Sonja Nix, assistant principal at Skyline High School, is finding creative ways for students in the special education program to learn life skills – virtual reality.
With the use of repurposed computer programs and goggles, students in Vashti Mbah’s class are learning how to follow recipes, cutting and measuring ingredients, mixing them and cooking, just like they would in a real kitchen.
“We partner with the culinary arts pathway to use their kitchen, but if the students have a catering event coming up, we can’t use it,” Mbah said. “But we have to keep teaching these skills. This is a great way to do it. The students have really taken to it.”
Virtual reality is used to teach more than just cooking as a life skill. In Caroline Gichangi’s functional life skills class, students practice driving through computer programs, reinforcing lessons and developing social skills.
“Kids are so used to interacting with phones and technology that this makes it so much easier,” Gichangi said. “Even those who don’t have reading skills can interact and advance to have a functional life. As they interact with each other.”

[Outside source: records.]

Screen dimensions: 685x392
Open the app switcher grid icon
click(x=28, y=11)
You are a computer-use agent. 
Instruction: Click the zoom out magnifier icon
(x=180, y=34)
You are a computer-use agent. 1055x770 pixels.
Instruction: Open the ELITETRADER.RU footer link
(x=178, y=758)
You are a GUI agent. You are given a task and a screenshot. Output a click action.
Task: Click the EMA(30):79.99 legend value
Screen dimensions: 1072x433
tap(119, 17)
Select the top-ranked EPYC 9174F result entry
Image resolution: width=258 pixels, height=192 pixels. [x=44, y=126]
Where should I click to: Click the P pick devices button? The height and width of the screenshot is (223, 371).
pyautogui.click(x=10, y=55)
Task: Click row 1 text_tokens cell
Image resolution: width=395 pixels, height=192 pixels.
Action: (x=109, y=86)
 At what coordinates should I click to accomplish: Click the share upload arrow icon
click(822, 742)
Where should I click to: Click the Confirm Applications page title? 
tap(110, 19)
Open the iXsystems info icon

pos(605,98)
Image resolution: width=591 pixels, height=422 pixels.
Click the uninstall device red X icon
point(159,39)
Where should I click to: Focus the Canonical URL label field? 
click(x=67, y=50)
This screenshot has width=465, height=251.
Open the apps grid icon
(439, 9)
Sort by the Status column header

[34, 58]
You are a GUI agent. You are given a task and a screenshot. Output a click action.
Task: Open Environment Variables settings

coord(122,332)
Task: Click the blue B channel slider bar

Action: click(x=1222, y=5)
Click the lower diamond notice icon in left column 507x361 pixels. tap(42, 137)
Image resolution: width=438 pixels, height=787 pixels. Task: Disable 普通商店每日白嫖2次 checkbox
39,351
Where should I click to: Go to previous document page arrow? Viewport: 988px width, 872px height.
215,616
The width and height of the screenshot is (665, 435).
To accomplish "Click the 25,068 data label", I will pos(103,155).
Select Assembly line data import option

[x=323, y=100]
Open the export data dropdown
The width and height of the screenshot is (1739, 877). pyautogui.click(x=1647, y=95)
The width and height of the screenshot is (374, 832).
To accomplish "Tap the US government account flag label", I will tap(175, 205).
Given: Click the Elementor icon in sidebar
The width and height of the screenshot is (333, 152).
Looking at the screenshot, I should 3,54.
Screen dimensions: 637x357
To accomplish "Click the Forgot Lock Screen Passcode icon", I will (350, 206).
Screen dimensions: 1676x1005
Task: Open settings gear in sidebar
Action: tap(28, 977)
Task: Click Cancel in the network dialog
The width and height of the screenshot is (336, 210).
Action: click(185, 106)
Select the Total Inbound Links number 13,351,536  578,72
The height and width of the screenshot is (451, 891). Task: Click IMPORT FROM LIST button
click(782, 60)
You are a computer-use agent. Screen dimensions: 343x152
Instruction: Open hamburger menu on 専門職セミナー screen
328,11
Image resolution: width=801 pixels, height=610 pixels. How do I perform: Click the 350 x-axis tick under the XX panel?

Nix, who oversees special education and discipline, was working on her doctoral program going through an educational technology course when she had the idea that technology—specifically augmented virtual reality—could be helpful in special education classes.
Skyline, Dallas ISD’s largest high school, has more than 300 students receiving special education services and about 80 of them are in functional skills classrooms. As far as Nix knows, Skyline is the first program to use virtual reality with SPED students in this way.
“The kids found a bunch of apps we didn’t know we had but we need to update the modules,” Nix said. “We have been incorporating the technology into the lesson plans. It has been a great success. They are acquiring 21st century skills.”
Nix hopes that the success shown this year can lead to more support for technology upgrades — both equipment and software — so more students in functional skills classes can benefit from them. She also hopes that other high school life skills classes will see how virtual reality can help students and adopt it, as well.
“I would like to visit other campuses and talk to them about how this has made a difference for our students, and how they can replicate it,” she said. “We are taking the district’s mission to educate all students for success seriously.”